> [Data extract]:

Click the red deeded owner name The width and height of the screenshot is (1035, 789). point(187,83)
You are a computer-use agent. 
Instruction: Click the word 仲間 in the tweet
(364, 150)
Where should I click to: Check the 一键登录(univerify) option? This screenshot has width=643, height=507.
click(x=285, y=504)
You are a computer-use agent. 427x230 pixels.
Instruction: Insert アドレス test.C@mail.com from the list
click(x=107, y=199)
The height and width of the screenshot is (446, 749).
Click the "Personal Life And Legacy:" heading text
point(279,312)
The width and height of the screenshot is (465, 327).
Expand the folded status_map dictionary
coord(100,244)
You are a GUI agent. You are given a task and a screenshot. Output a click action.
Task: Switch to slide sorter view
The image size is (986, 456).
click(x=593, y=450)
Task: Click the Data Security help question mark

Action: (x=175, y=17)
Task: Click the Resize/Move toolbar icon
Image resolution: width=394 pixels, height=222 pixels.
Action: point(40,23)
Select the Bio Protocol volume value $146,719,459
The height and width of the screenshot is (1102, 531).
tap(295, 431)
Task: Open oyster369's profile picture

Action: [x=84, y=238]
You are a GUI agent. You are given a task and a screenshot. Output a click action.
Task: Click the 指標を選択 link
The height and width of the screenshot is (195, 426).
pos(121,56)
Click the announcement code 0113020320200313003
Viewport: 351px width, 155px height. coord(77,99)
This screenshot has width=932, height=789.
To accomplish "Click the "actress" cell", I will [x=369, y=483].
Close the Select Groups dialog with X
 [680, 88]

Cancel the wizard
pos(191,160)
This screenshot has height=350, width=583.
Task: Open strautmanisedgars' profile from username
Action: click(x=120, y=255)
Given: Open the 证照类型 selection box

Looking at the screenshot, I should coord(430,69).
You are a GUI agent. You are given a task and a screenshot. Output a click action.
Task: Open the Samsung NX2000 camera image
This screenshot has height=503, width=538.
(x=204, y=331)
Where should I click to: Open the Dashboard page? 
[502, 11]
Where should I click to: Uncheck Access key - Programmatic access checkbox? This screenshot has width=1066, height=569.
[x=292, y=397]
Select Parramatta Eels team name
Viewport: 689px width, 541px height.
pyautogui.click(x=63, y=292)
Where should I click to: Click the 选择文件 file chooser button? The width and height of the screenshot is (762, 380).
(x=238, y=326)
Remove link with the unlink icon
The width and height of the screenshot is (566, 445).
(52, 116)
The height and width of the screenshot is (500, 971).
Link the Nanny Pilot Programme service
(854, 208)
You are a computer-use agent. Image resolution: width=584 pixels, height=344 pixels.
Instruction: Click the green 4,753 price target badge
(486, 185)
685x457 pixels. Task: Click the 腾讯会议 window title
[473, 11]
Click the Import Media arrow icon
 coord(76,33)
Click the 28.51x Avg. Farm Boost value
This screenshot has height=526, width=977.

> [Exercise brief]:
Set down the data exactly.

> [Solution to this task]:
Click the red deeded owner name The width and height of the screenshot is (1035, 789). point(187,83)
You are a computer-use agent. 
Instruction: Click the word 仲間 in the tweet
(364, 150)
Where should I click to: Check the 一键登录(univerify) option? This screenshot has width=643, height=507.
click(x=285, y=504)
You are a computer-use agent. 427x230 pixels.
Instruction: Insert アドレス test.C@mail.com from the list
click(x=107, y=199)
The height and width of the screenshot is (446, 749).
Click the "Personal Life And Legacy:" heading text
point(279,312)
The width and height of the screenshot is (465, 327).
Expand the folded status_map dictionary
coord(100,244)
You are a GUI agent. You are given a task and a screenshot. Output a click action.
Task: Switch to slide sorter view
The image size is (986, 456).
click(x=593, y=450)
Task: Click the Data Security help question mark

Action: (x=175, y=17)
Task: Click the Resize/Move toolbar icon
Image resolution: width=394 pixels, height=222 pixels.
Action: point(40,23)
Select the Bio Protocol volume value $146,719,459
The height and width of the screenshot is (1102, 531).
tap(295, 431)
Task: Open oyster369's profile picture

Action: [x=84, y=238]
You are a GUI agent. You are given a task and a screenshot. Output a click action.
Task: Click the 指標を選択 link
The height and width of the screenshot is (195, 426).
pos(121,56)
Click the announcement code 0113020320200313003
Viewport: 351px width, 155px height. coord(77,99)
This screenshot has width=932, height=789.
To accomplish "Click the "actress" cell", I will [x=369, y=483].
Close the Select Groups dialog with X
 [680, 88]

Cancel the wizard
pos(191,160)
This screenshot has height=350, width=583.
Task: Open strautmanisedgars' profile from username
Action: click(x=120, y=255)
Given: Open the 证照类型 selection box

Looking at the screenshot, I should coord(430,69).
You are a GUI agent. You are given a task and a screenshot. Output a click action.
Task: Open the Samsung NX2000 camera image
This screenshot has height=503, width=538.
(x=204, y=331)
Where should I click to: Open the Dashboard page? 
[502, 11]
Where should I click to: Uncheck Access key - Programmatic access checkbox? This screenshot has width=1066, height=569.
[x=292, y=397]
Select Parramatta Eels team name
Viewport: 689px width, 541px height.
pyautogui.click(x=63, y=292)
Where should I click to: Click the 选择文件 file chooser button? The width and height of the screenshot is (762, 380).
(x=238, y=326)
Remove link with the unlink icon
The width and height of the screenshot is (566, 445).
(52, 116)
The height and width of the screenshot is (500, 971).
Link the Nanny Pilot Programme service
(854, 208)
You are a computer-use agent. Image resolution: width=584 pixels, height=344 pixels.
Instruction: Click the green 4,753 price target badge
(486, 185)
685x457 pixels. Task: Click the 腾讯会议 window title
[473, 11]
Click the Import Media arrow icon
 coord(76,33)
Click the 28.51x Avg. Farm Boost value
This screenshot has height=526, width=977.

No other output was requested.